● **SOURCE EXTRACT**:
========================================

Royal London Asset Management will increase its weighting in credit by up to 3%--or £140 million--if spreads on high-beta bonds widen out by another 10 to 20 basis points, which the manager thinks is likely in the coming months. Specifically, RLAM is looking to add to sterling-denominated subordinated financial and triple-B industrial paper, said Sajiv Vaid, portfolio manager for investment-grade corporate bonds in London. RLAM has £11 billion in fixed income, £4.6 billion of which is in corporates benchmarked against the iBoxx sterling non-gilt index. Vaid is positive on riskier names because he believes the recent spread widening does not reflect a deterioration in fundamentals. "The back-up in spreads now is a function of the market correcting, not of any fundamental change to default rates or company leverage," he noted. Market sentiment remains panicky and the correction still has a little way to go, according to Vaid, but he expects to be stepping up and buying selectively in the next month or two.

The fund manager is looking to add money to Tier I and upper Tier II financial paper, increasing RLAM's 4% overweight in the sector. "We'd stick with the high-quality U.K. and Nordic banks which have strong domestic franchises and a focus on the mortgage sector," commented the manager. Meanwhile, he would stay away from U.S. brokerages.

========================================

● **REQUIRED WORK**:
• a. According to the RLAM bond passage, why is Sajiv Vaid positive on riskier names? Answer in one to three sentences.
• b. Reproduce the RLAM bond passage word for word, beginning at the words "The fund manager" and stopping after "from U.S. brokerages.".
Rely only on the text above.

● **ITEMS**:

========================================

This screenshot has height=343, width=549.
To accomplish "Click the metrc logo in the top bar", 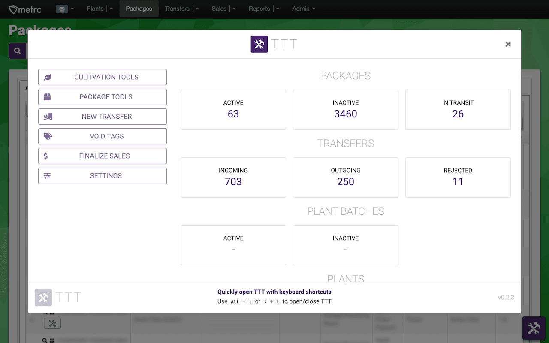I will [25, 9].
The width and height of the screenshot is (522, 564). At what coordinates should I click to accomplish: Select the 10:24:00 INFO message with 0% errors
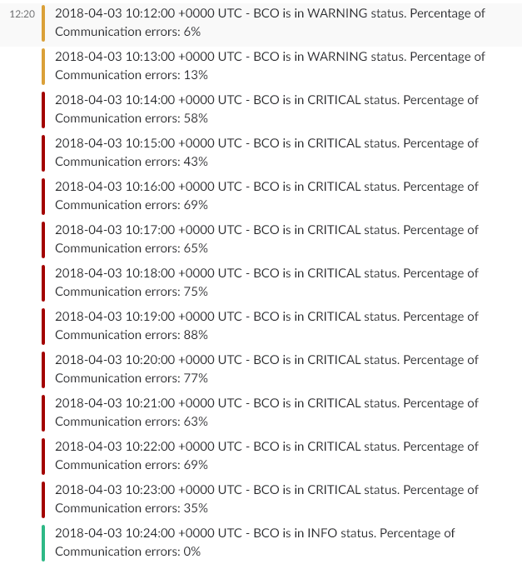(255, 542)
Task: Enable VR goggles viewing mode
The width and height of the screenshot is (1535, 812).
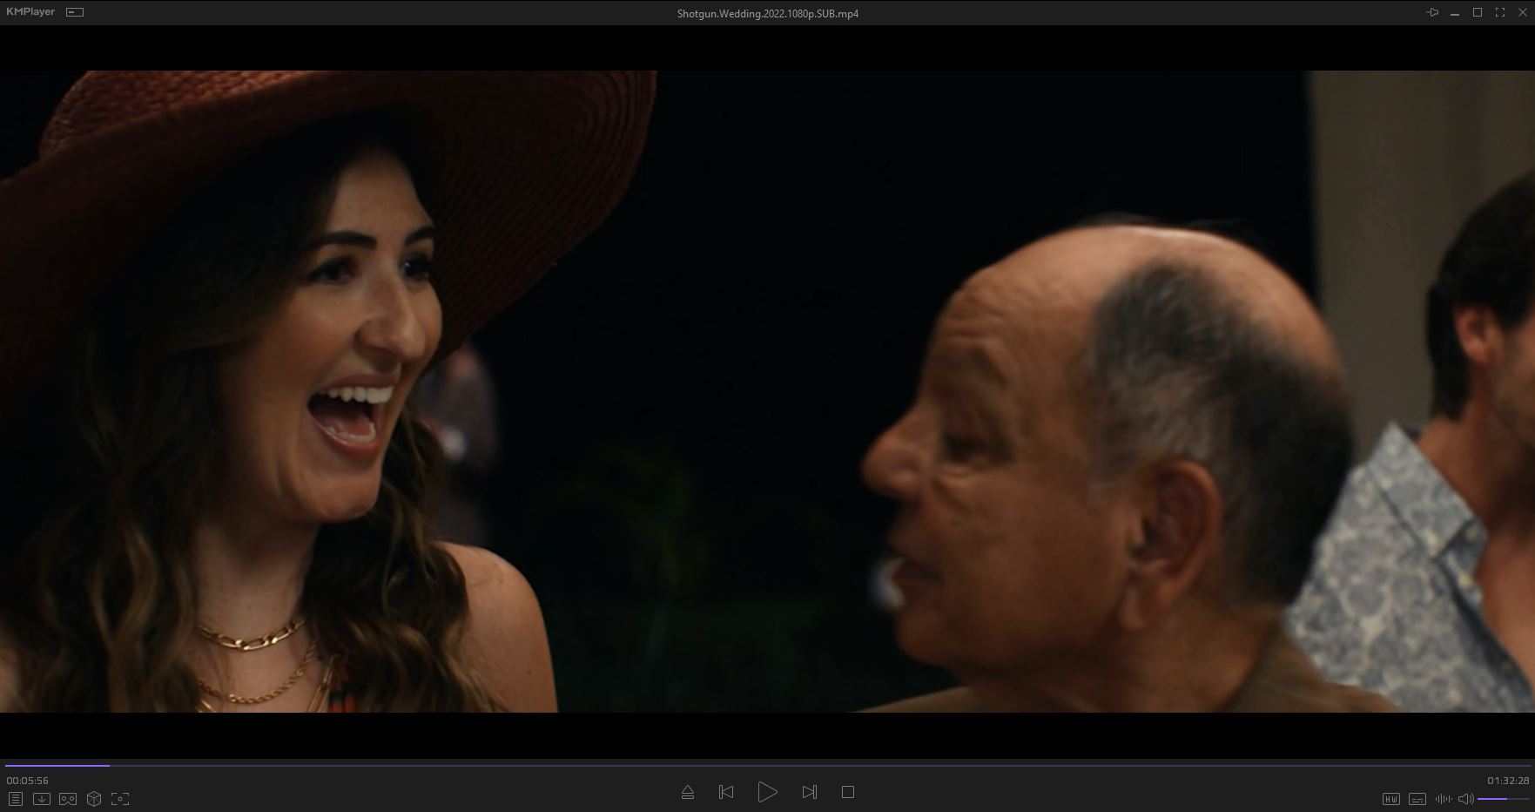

========================================

● **SOLUTIONS TO THE PROBLEMS**:
• a. He believes the recent widening in spreads does not reflect any deterioration in fundamentals. In his view, it is the market correcting rather than a fundamental change in default rates or company leverage.

• b.
The fund manager is looking to add money to Tier I and upper Tier II financial paper, increasing RLAM's 4% overweight in the sector. "We'd stick with the high-quality U.K. and Nordic banks which have strong domestic franchises and a focus on the mortgage sector," commented the manager. Meanwhile, he would stay away from U.S. brokerages.